THE ANCIENT SIGNAL
★ ★ ★
“Can machines think?” — Alan Turing, Computing Machinery and Intelligence, 1950
BANGALORE. MONDAY MORNING. 8:47 AM.
The coffee was cold. Again.
Prajna had been staring at the same inbox for twenty minutes — 147 unread emails, three missed deadlines, and one very passive-aggressive message from her manager that ended with the words: “I think you should explore what AI can do for your role.”
She almost deleted it.
Instead, she opened her laptop bag to grab her notebook — the old leather one her grandfather had given her — and something fell out. A single page. Old. The paper was the colour of weak tea, and the edges were soft like they had been touched by a thousand hands before hers.
On it, written in ink so dark it looked like night itself:
The next form of knowing. And it has been here before.

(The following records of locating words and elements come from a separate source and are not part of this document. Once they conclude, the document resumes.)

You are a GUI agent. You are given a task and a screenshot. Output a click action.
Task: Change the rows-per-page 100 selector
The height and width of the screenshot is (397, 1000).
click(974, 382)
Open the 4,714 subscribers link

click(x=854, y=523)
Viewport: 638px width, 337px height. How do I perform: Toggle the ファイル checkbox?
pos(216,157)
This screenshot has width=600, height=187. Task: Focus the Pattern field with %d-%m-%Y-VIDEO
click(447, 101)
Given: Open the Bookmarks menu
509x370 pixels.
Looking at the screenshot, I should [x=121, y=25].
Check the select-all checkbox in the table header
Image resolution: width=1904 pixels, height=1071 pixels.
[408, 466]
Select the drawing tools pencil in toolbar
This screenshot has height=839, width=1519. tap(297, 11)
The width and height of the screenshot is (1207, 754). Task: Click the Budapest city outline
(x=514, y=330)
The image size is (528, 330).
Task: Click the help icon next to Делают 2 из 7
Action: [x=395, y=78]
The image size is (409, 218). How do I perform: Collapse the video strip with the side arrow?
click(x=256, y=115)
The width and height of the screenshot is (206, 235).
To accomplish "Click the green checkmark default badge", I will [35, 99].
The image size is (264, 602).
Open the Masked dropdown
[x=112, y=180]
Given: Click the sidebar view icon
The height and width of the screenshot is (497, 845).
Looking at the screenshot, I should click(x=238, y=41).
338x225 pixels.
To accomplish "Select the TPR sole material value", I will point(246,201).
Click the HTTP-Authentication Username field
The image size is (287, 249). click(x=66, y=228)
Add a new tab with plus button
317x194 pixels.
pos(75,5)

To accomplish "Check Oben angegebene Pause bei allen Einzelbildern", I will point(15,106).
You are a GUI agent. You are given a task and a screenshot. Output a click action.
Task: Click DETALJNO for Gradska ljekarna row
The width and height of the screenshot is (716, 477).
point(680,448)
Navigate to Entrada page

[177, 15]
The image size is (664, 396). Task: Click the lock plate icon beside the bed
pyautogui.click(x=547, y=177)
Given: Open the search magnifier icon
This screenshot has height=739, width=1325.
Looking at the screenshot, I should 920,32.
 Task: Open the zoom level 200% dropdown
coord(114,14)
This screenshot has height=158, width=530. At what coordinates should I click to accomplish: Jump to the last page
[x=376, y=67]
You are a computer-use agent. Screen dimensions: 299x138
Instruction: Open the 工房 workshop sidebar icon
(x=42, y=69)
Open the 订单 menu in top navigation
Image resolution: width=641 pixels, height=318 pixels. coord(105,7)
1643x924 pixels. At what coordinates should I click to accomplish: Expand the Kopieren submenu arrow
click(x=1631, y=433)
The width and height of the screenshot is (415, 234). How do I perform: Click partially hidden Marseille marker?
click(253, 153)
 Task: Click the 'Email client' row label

Prajna turned the page over. On the back, a single line:
“Find the Codex. The story began long before you.”
Her phone buzzed. Her manager again.
She ignored it. For the first time in three years, Prajna felt something rarer than a raise —
She felt curious.
[Vyasa steps out of the shadows. He is ancient and impossibly well-dressed, wearing a three-piece suit made of starlight and old paper. He speaks as if he has been waiting for this moment for 70 years.]
“Before we speak of artificial intelligence, we must speak of intelligence itself. Tell me, Prajna — what do you think intelligence is?”
“Ah. And can only humans do this? Or can a machine?”